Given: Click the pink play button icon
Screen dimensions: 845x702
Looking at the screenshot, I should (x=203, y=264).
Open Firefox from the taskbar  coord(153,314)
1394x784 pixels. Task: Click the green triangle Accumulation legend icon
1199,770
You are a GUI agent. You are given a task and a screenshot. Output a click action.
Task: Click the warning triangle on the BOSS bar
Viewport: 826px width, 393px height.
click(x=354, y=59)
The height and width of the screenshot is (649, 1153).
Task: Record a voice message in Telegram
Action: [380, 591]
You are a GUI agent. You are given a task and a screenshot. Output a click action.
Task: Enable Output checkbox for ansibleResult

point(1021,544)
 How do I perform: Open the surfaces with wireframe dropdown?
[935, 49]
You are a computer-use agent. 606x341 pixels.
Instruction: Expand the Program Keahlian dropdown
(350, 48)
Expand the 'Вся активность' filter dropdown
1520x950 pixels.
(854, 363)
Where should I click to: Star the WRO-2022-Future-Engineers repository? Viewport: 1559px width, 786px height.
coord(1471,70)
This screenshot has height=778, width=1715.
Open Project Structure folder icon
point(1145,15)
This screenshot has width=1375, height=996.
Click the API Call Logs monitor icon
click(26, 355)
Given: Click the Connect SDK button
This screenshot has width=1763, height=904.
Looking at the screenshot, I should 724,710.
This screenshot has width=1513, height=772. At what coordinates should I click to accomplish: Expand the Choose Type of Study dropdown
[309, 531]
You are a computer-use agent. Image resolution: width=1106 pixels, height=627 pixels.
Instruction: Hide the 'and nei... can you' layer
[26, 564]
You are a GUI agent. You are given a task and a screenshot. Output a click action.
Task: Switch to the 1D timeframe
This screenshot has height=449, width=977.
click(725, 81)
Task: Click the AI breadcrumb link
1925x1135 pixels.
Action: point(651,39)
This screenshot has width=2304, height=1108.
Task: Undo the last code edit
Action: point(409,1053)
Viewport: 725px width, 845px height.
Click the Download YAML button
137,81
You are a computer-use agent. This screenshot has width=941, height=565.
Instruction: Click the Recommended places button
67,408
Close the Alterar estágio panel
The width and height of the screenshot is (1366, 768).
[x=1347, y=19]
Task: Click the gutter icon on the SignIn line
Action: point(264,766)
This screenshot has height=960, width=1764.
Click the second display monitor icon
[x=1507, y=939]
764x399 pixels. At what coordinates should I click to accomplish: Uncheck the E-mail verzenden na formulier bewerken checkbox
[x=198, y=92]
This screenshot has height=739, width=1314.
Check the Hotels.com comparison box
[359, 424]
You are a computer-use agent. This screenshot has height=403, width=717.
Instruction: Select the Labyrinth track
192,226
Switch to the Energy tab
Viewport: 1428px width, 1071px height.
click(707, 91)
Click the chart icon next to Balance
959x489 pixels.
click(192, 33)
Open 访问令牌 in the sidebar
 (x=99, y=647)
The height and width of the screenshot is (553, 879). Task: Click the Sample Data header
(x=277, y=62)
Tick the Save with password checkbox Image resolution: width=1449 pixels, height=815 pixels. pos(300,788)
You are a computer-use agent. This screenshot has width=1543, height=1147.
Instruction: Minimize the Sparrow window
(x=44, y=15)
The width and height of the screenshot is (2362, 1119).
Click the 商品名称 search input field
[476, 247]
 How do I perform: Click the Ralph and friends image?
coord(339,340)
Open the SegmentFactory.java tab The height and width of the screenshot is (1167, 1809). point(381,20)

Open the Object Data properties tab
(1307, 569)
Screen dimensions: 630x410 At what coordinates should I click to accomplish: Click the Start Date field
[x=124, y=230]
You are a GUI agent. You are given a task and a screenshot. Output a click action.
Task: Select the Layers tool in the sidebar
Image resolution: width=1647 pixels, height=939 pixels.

_ _ _

Task prompt: Copy the entire listing exactly. Do not skip a line.

Answer:
Given: Click the pink play button icon
Screen dimensions: 845x702
Looking at the screenshot, I should (x=203, y=264).
Open Firefox from the taskbar  coord(153,314)
1394x784 pixels. Task: Click the green triangle Accumulation legend icon
1199,770
You are a GUI agent. You are given a task and a screenshot. Output a click action.
Task: Click the warning triangle on the BOSS bar
Viewport: 826px width, 393px height.
click(x=354, y=59)
The height and width of the screenshot is (649, 1153).
Task: Record a voice message in Telegram
Action: [380, 591]
You are a GUI agent. You are given a task and a screenshot. Output a click action.
Task: Enable Output checkbox for ansibleResult

point(1021,544)
 How do I perform: Open the surfaces with wireframe dropdown?
[935, 49]
You are a computer-use agent. 606x341 pixels.
Instruction: Expand the Program Keahlian dropdown
(350, 48)
Expand the 'Вся активность' filter dropdown
1520x950 pixels.
(854, 363)
Where should I click to: Star the WRO-2022-Future-Engineers repository? Viewport: 1559px width, 786px height.
coord(1471,70)
This screenshot has height=778, width=1715.
Open Project Structure folder icon
point(1145,15)
This screenshot has width=1375, height=996.
Click the API Call Logs monitor icon
click(26, 355)
Given: Click the Connect SDK button
This screenshot has width=1763, height=904.
Looking at the screenshot, I should 724,710.
This screenshot has width=1513, height=772. At what coordinates should I click to accomplish: Expand the Choose Type of Study dropdown
[309, 531]
You are a computer-use agent. Image resolution: width=1106 pixels, height=627 pixels.
Instruction: Hide the 'and nei... can you' layer
[26, 564]
You are a GUI agent. You are given a task and a screenshot. Output a click action.
Task: Switch to the 1D timeframe
This screenshot has height=449, width=977.
click(725, 81)
Task: Click the AI breadcrumb link
1925x1135 pixels.
Action: point(651,39)
This screenshot has width=2304, height=1108.
Task: Undo the last code edit
Action: point(409,1053)
Viewport: 725px width, 845px height.
Click the Download YAML button
137,81
You are a computer-use agent. This screenshot has width=941, height=565.
Instruction: Click the Recommended places button
67,408
Close the Alterar estágio panel
The width and height of the screenshot is (1366, 768).
[x=1347, y=19]
Task: Click the gutter icon on the SignIn line
Action: point(264,766)
This screenshot has height=960, width=1764.
Click the second display monitor icon
[x=1507, y=939]
764x399 pixels. At what coordinates should I click to accomplish: Uncheck the E-mail verzenden na formulier bewerken checkbox
[x=198, y=92]
This screenshot has height=739, width=1314.
Check the Hotels.com comparison box
[359, 424]
You are a computer-use agent. This screenshot has height=403, width=717.
Instruction: Select the Labyrinth track
192,226
Switch to the Energy tab
Viewport: 1428px width, 1071px height.
click(707, 91)
Click the chart icon next to Balance
959x489 pixels.
click(192, 33)
Open 访问令牌 in the sidebar
 (x=99, y=647)
The height and width of the screenshot is (553, 879). Task: Click the Sample Data header
(x=277, y=62)
Tick the Save with password checkbox Image resolution: width=1449 pixels, height=815 pixels. pos(300,788)
You are a computer-use agent. This screenshot has width=1543, height=1147.
Instruction: Minimize the Sparrow window
(x=44, y=15)
The width and height of the screenshot is (2362, 1119).
Click the 商品名称 search input field
[476, 247]
 How do I perform: Click the Ralph and friends image?
coord(339,340)
Open the SegmentFactory.java tab The height and width of the screenshot is (1167, 1809). point(381,20)

Open the Object Data properties tab
(1307, 569)
Screen dimensions: 630x410 At what coordinates should I click to accomplish: Click the Start Date field
[x=124, y=230]
You are a GUI agent. You are given a task and a screenshot. Output a click action.
Task: Select the Layers tool in the sidebar
Image resolution: width=1647 pixels, height=939 pixels.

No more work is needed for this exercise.